Although baseball, football, basketball and hockey developed from their inventors’ individual ideas about sports, the birth of golf is not as certain. The Scots claim to be the “home of golf,” dating to the 15th century, but there is evidence of the game’s origins centuries earlier in the ancient world.
As with every game, golf has its inherent intricacies, with water and sand being integral components. Which brings me to sand bunkers – specifically, greenside bunkers.
Bunkers in modern golf endure as a curious aspect of the game, tracing their origins to sheep. Centuries ago, when golf courses in the British Isles were unkempt and emerged as part of the landscape, sheep would graze on the land. When the cold wind blew off the adjacent sea, the animals would burrow into the soft turf to protect themselves from the elements, creating what we now know as bunkers.
Watching golf recently on TV, I noticed how players would hit shots into bunkers when in trouble versus taking the chance of making a more difficult shot. Professional golfers avoid one of the most important aspects of the game, using bunkers as a bail-out option. They know that they stand a better chance of getting up and down from the sand than from other, less predictable spots around the green.

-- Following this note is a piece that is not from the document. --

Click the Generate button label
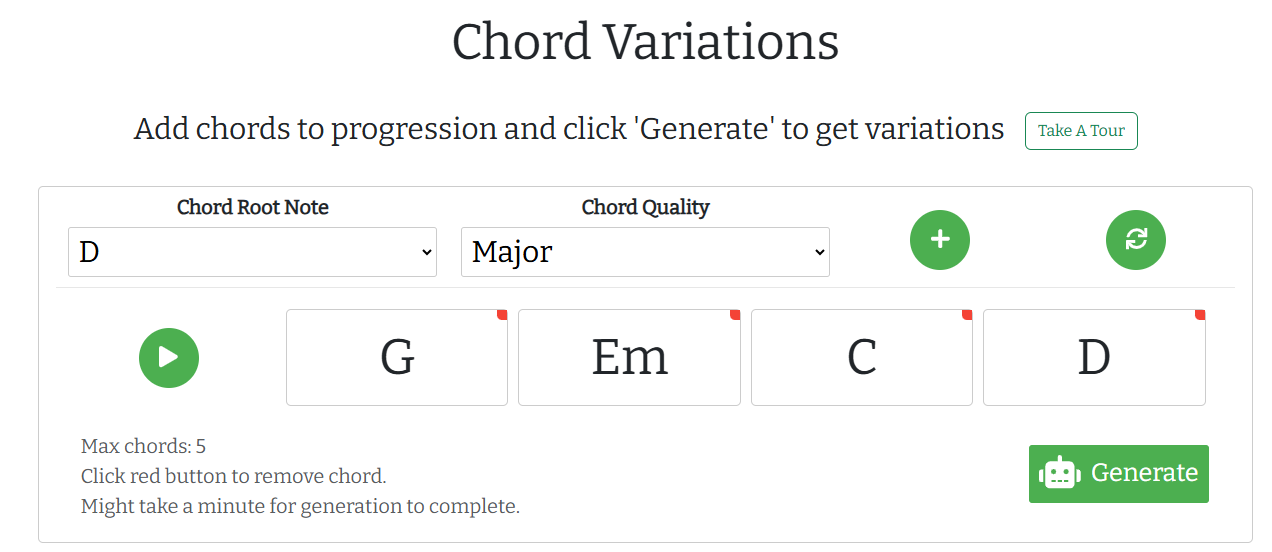Screen dimensions: 1272x552 (x=1144, y=473)
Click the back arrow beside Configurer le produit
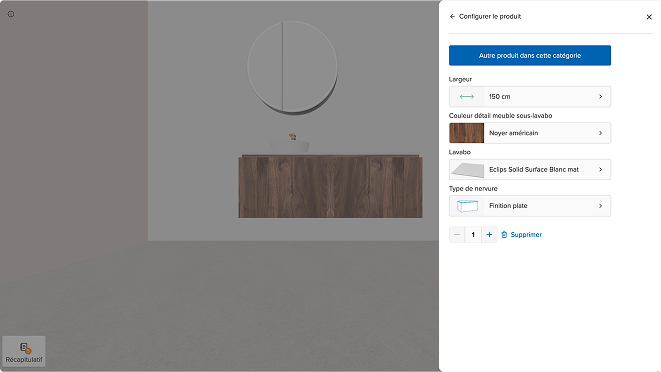Screen dimensions: 661x372 click(x=452, y=16)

In the amateur game, bunkers ruin many a round, because they act as true hazards for most of us who don’t play golf for a living.
Considering that professionals use bunkers to their advantage and amateurs despise the experience of playing from the sand, should an alternative be pursued?

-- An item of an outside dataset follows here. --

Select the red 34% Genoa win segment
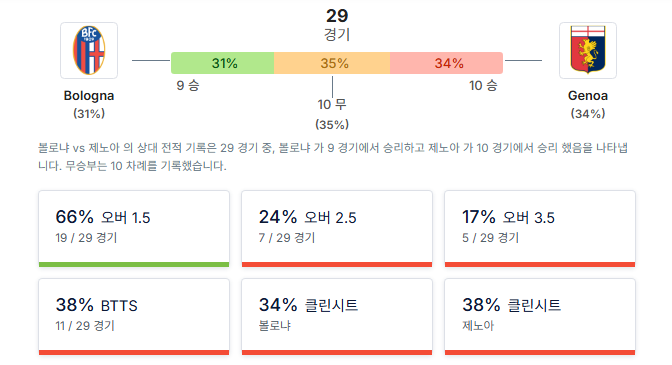Viewport: 672px width, 365px height. [x=447, y=63]
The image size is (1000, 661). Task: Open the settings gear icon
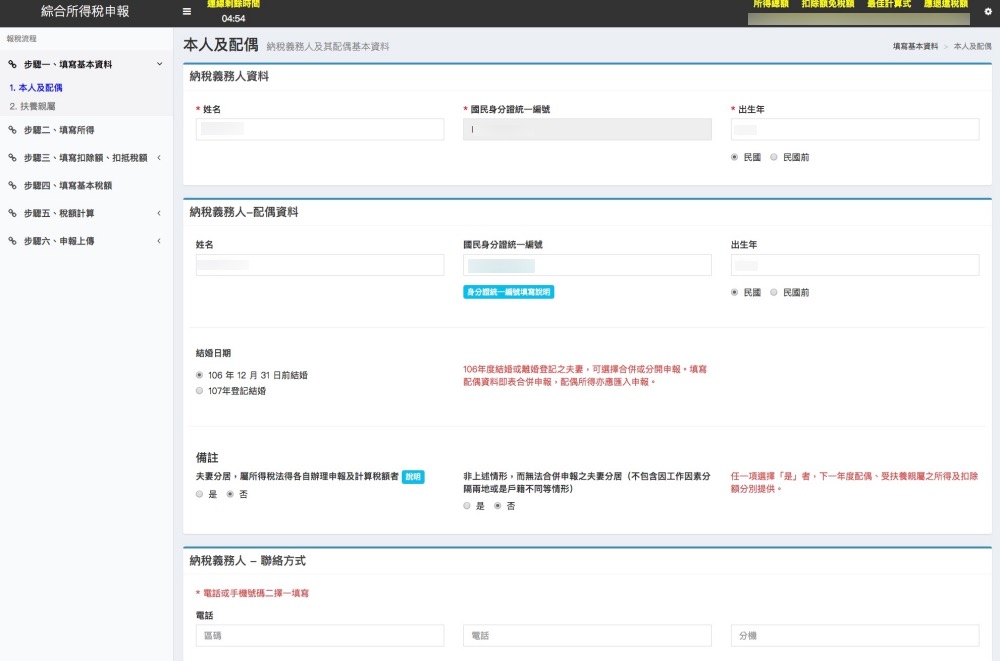[x=988, y=11]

Bunkers typically consume 25-33 percent of a golf course’s annual maintenance budget, according to course owners and superintendents. Add the costs of occasional bunker restoration and the replacement of sand. That is money that could be spent in ways that would enhance the golf experience with better-maintained facilities, plus removing the frustration of bunker play for the average golfer.
On the professional side, many insiders are looking for ways to return the game to pre-2000 levels, specifically regarding distance.
The modern touring pro despises uncertainty with lies. How the ball will come out of high rough or what type of shot to play from a bare or tight lie around a green can give most professionals pause.
If golf course architects were to eliminate greenside sand bunkers and instead incorporate mounds with long rough or even a depression with rough, the conditions would make the game more interesting versus watching a player continue to get up and down easily from a greenside sand bunker.
“Now, all the bunkers are so perfect, there's no penalty anymore,” Jack Nicklaus said in 2006 before his Memorial Tournament in Dublin, Ohio. “Bunkers are really supposed to be a penalty. I don't care about them being a penalty. Right now, guys look at a par 5: If I don't get it on the green, and put it in the bunker, I know I can get it up and down and we move on.”
Nicklaus’ approach that year was to use a rake with wider and deeper teeth, to create furrowed sand in the bunkers and produce inconsistent lies. The experiment lasted only one year as players complained, prompting the PGA Tour to restore the bunkers to their familiar, pristine conditions.
Since 2013, sand-save percentages on the PGA Tour have averaged 49 percent or higher. The typical amateur doesn’t come close to that mark. With golf participation down, bunkers remain as an obstacle to fun, faster play.
Bunkers were designed in collaboration with Mother Nature and the sheep that wandered the links land of Scotland. Is that a good-enough reason to keep them?
The ability to make a golf course harder for professionals and easier for amateurs would provide a significant revenue upside by eliminating bunkers.
Bunkers likely won’t disappear any time soon, but it’s a thought that makes sense.